IRIX uses a number of configuration files to supplement its knowledge of devices and device drivers. This is a summary of the files. The use of each file for device driver purposes is described in more detail in other chapters. (The uses of these files for other system administration tasks is covered in IRIX Administration: System Configuration and Operation.)

Most configuration files used by the IRIX kernel are located in the directory /var/sysgen. Files used by the X11 display system are generally in /usr/lib/X11. With regard to device drivers, the important files are:


Descriptions of the attributes of kernel modules


Kernel object modules


Device configuration information


Values and limits of tunable parameters


New values for tunable parameters


Initialization commands for Xdm input modules

Master Configuration Database

Every configurable module of the kernel (this includes kernel-level device drivers and some other service modules) is represented by a single file in the directory /var/sysgen/master.d.

A file in master.d describes the attributes of a module of the kernel which is to be loaded at boot time. The general syntax of the file is documented in detail in the master(4) reference page. Only a subset of the syntax is used to describe a device driver module. In general, the master.d file specifies device driver attributes such as:

  • the driver's prefix, a name that qualifies all its entry points

  • whether it is a block, character, or STREAMS driver

  • the major number serviced by the driver

  • whether the driver can be loaded dynamically as needed

  • whether the driver is multiprocessor-aware

  • which of the possible driver entry points the driver supplies

For each module described in a master.d file there should be a corresponding object module in /var/sysgen/boot. The creation of device driver modules and the syntax of master.d files is covered in detail in Chapter 10, “Building and Installing a Driver.”
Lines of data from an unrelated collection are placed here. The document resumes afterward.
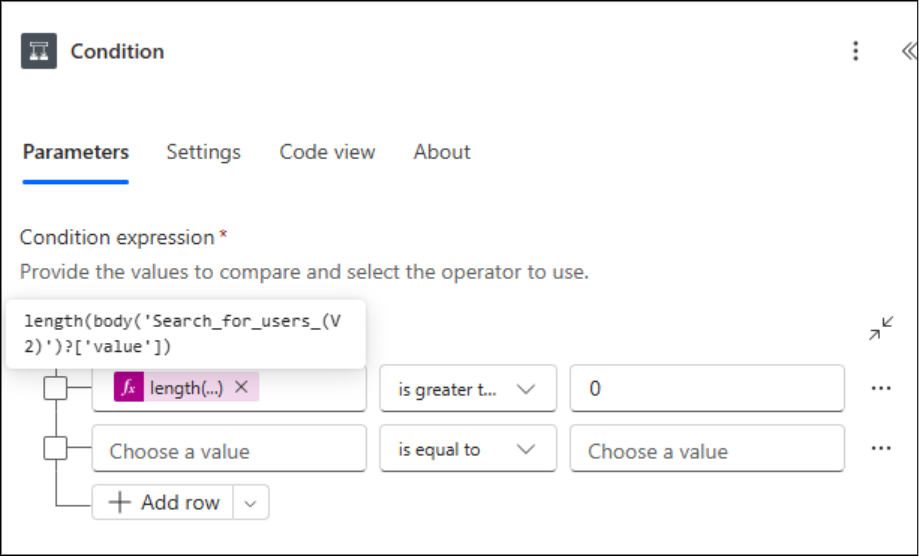Click the length(...) expression token
Viewport: 919px width, 556px height.
186,388
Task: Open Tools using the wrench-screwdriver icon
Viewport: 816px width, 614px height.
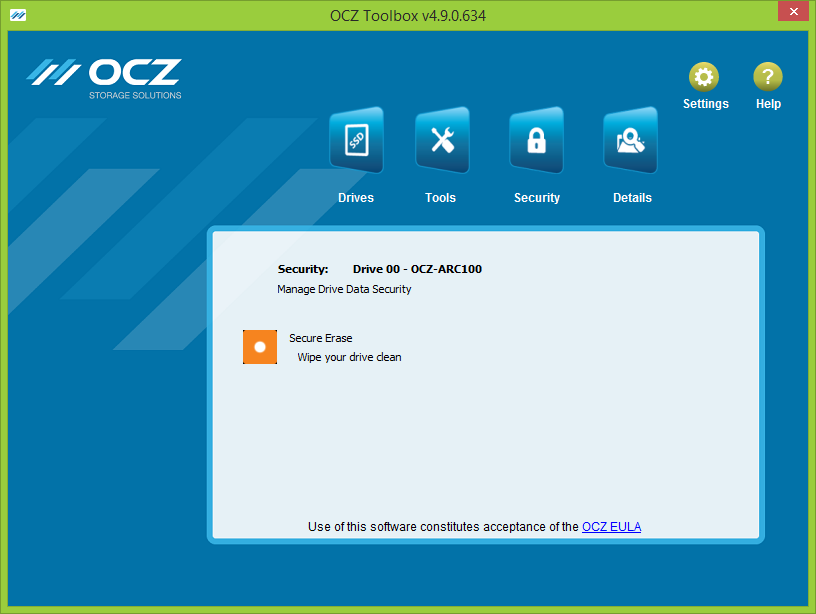Action: [441, 141]
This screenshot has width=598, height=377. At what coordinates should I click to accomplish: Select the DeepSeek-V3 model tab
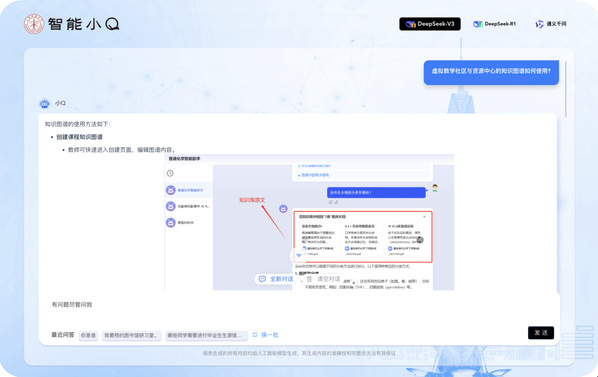430,24
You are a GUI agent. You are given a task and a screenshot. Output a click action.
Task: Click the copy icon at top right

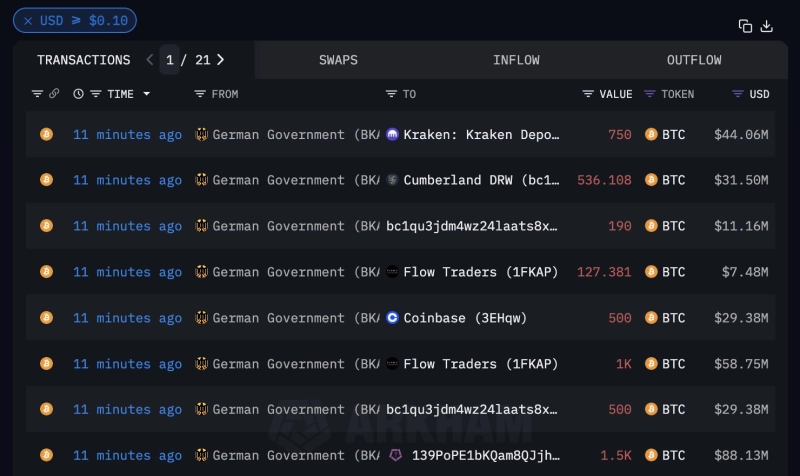[745, 26]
System Configuration Files

The files /var/sysgen/system/*.sm direct the lboot command in loading the modules of the kernel at boot time. Although there are normally several files with the names of subsystems, all the files are treated as one single file. The contents of the files direct lboot in loading components that are described by files in /var/sysgen/master.d, and in probing for devices to see if they exist.

The exact syntax of these files is documented in the system(4) reference page. The use of the VECTOR lines to probe for hardware is covered in this book in the context of each type of attachment..

System Tuning Parameters

The IRIX kernel supports a variety of tunable parameters, some of which can be interrogated by device drivers. The current values of the parameters are recorded in files in /var/sysgen/mtune/* (one file per major subsystem).

You or the system administrator can view the current settings using the systune command (see the systune(1M) reference page). The system administrator can use systune to request changes in parameters. Some changes take effect at once; others are recorded in a modified kernel that is loaded the next time the system boots.

To retrieve certain tuning parameters from within a kernel-level device driver, include the header file sys/var.h.

The use of systune and its related files is covered in IRIX Administration: System Configuration and Operation.

X Display Manager Configuration

Most files related to the configuration of the X Display Manager Xdm are held in /var/X11. These files are documented in reference pages such as xdm(1) and in the programming manuals related to the X Windows System.

One set of files, in /usr/lib/X11/input/config, controls the initialization of nonstandard input devices. These devices use STREAMS modules, and their configuration is covered in Chapter 16, “STREAMS Drivers.”